Отдел контрразведки армии размещался на первом этаже уцелевшего здания, в котором еще недавно располагалась почта. Помещений было много. Часть из них переоборудовали в казарму для бойцов взвода, часть — в офицерское общежитие, три небольших комнатки отдали переводчицам и связисткам под спальни. Старшина Кухаренко не забыл и себя. Сославшись на то, что ему необходима каптерка, он занял одно из самых больших помещений. Установил там где-то раздобытую необъятных размеров кровать и оборудовал нечто подобное офицерскому кафе с баром и невиданным ранее электрическим чайником. Кроме того, старшина обустроил одну из лучших комнат для столовой. Или, как он любил выражаться, «зал для приема пищи личным составом». На стенах он развесил фотографии немецких актрис и фотомоделей в облегченных одеяниях. Старшина считал, что подобный вид улучшает пищеварение командиров и бойцов. Начальник политотдела армии, завидев эту галерею, отреагировал просто:
— Снять срамоту.
Старшина обиделся, но приказ исполнил. Теперь стены были украшены репродукциями фламандских мастеров из трофейных глянцевых журналов, изображавших главным образом гастрономические пристрастия художников. Все это Кухаренко нашел на складе почты. И остался очень довольным. Часть кабинетов отвели розыскному отделению, часть — следователям, а в подвальном помещении разместили камеры для задержанных.
В кабинете Савельева поставили большой сейф, старый кожаный диван, два кресла, резного дерева письменный стол и платяной шкаф. Кирпиченко, проведав как-то своего друга, с завистью заметил:
— Ну ты, Савельев, даешь! Всякую скромность потерял. Кабинет прямо как у наркома.

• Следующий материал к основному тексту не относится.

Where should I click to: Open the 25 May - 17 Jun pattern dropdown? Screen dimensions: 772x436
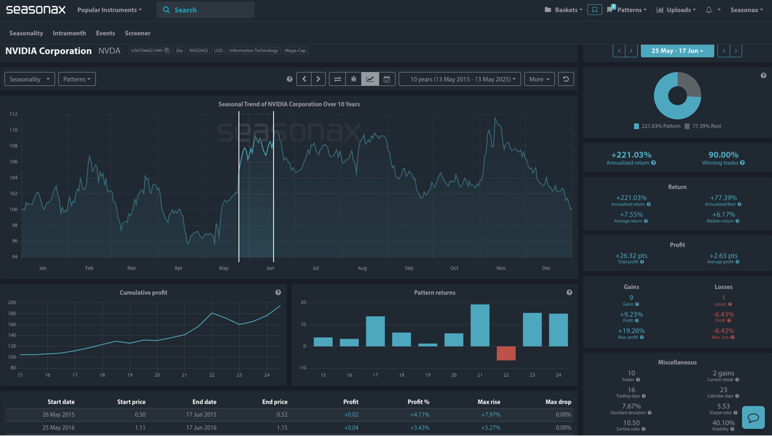point(677,51)
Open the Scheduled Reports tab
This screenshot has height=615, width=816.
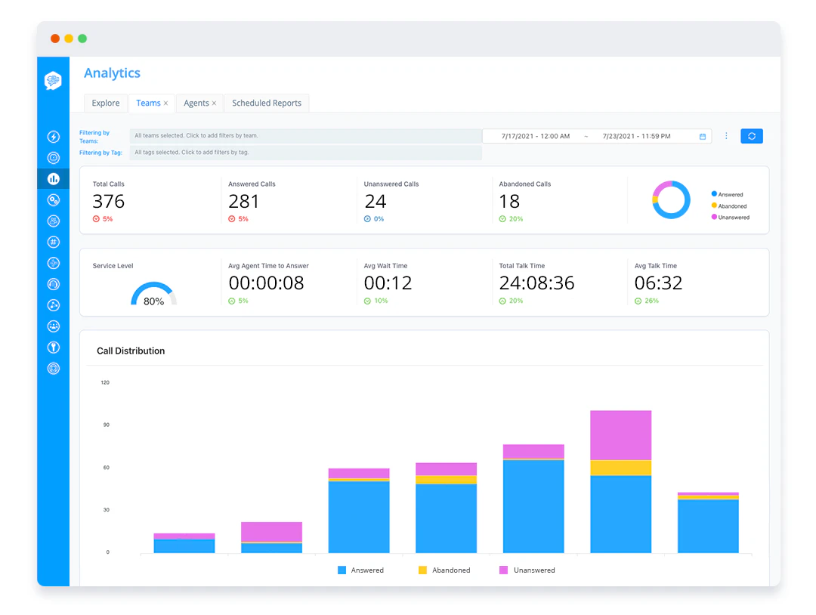[x=267, y=103]
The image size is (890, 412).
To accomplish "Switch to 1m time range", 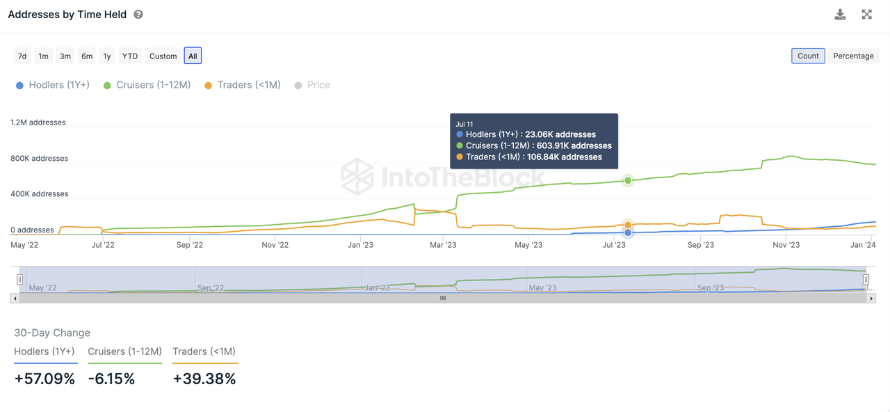I will pos(43,56).
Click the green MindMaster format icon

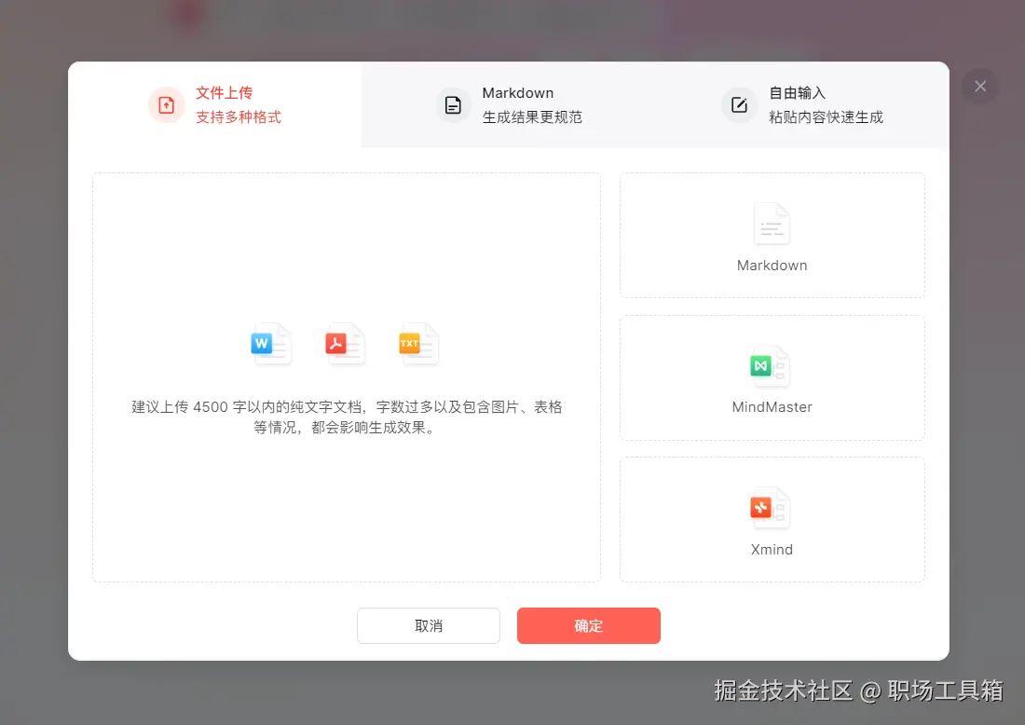771,366
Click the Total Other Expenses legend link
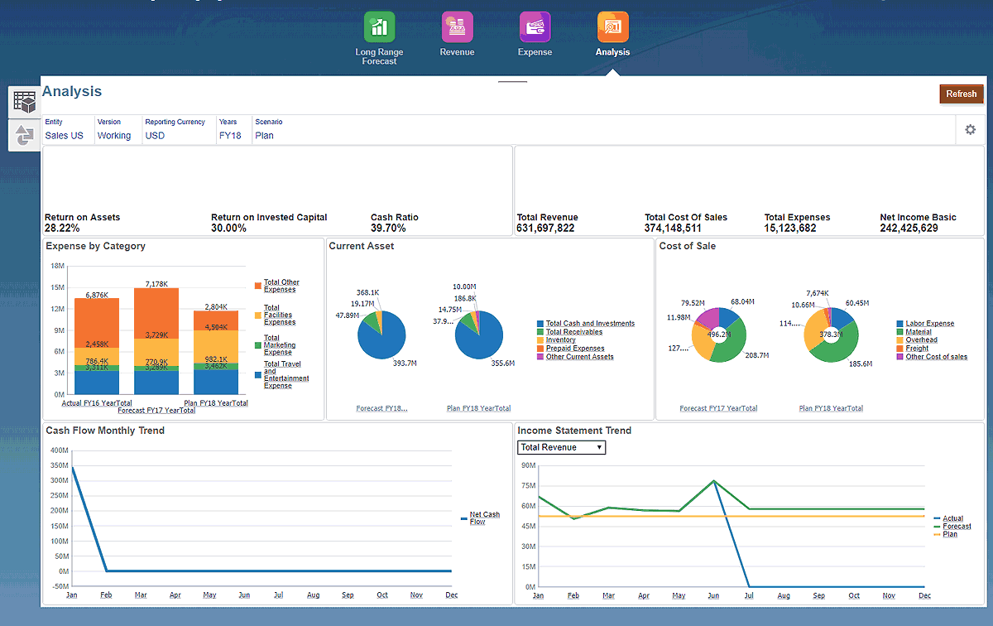Screen dimensions: 993x626 point(281,286)
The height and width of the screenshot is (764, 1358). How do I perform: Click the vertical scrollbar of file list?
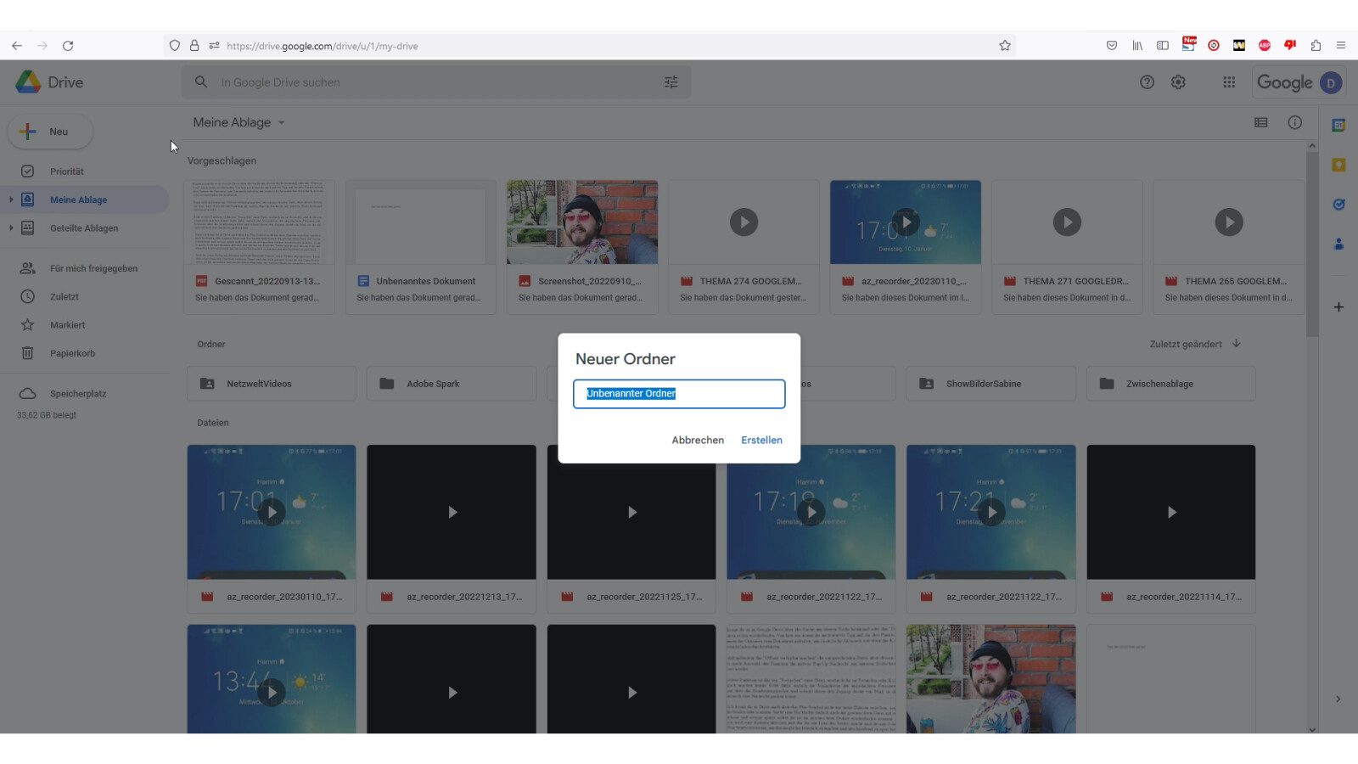[1312, 255]
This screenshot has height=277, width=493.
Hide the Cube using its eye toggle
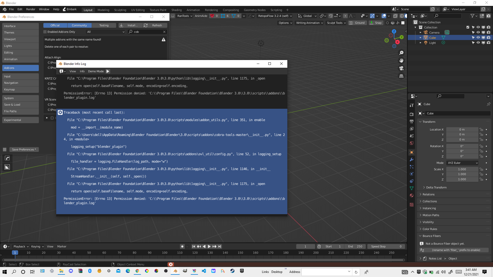point(478,37)
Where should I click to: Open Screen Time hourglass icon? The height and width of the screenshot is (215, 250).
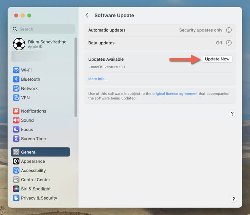pos(16,139)
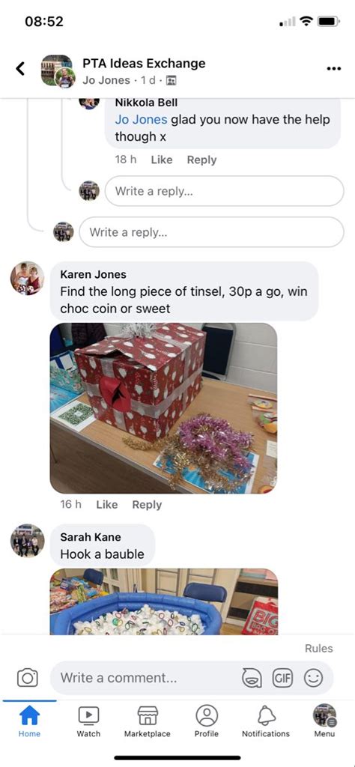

Когда Савельев приехал, было уже почти девять. Шла ежедневная напряженная работа. В коридоре под охраной автоматчиков на лавках сидели ожидавшие допроса немцы. Бойцы вводили и выводили новых задержанных, военных и штатских. Сновали оперативники, следователи, переводчицы. Не успел майор сделать и пяти шагов, как по отделу разнеслась весть: Савельев прибыл с большущим букетом цветов. Из всех дверей повалил народ. Личный состав хотел знать, что происходит.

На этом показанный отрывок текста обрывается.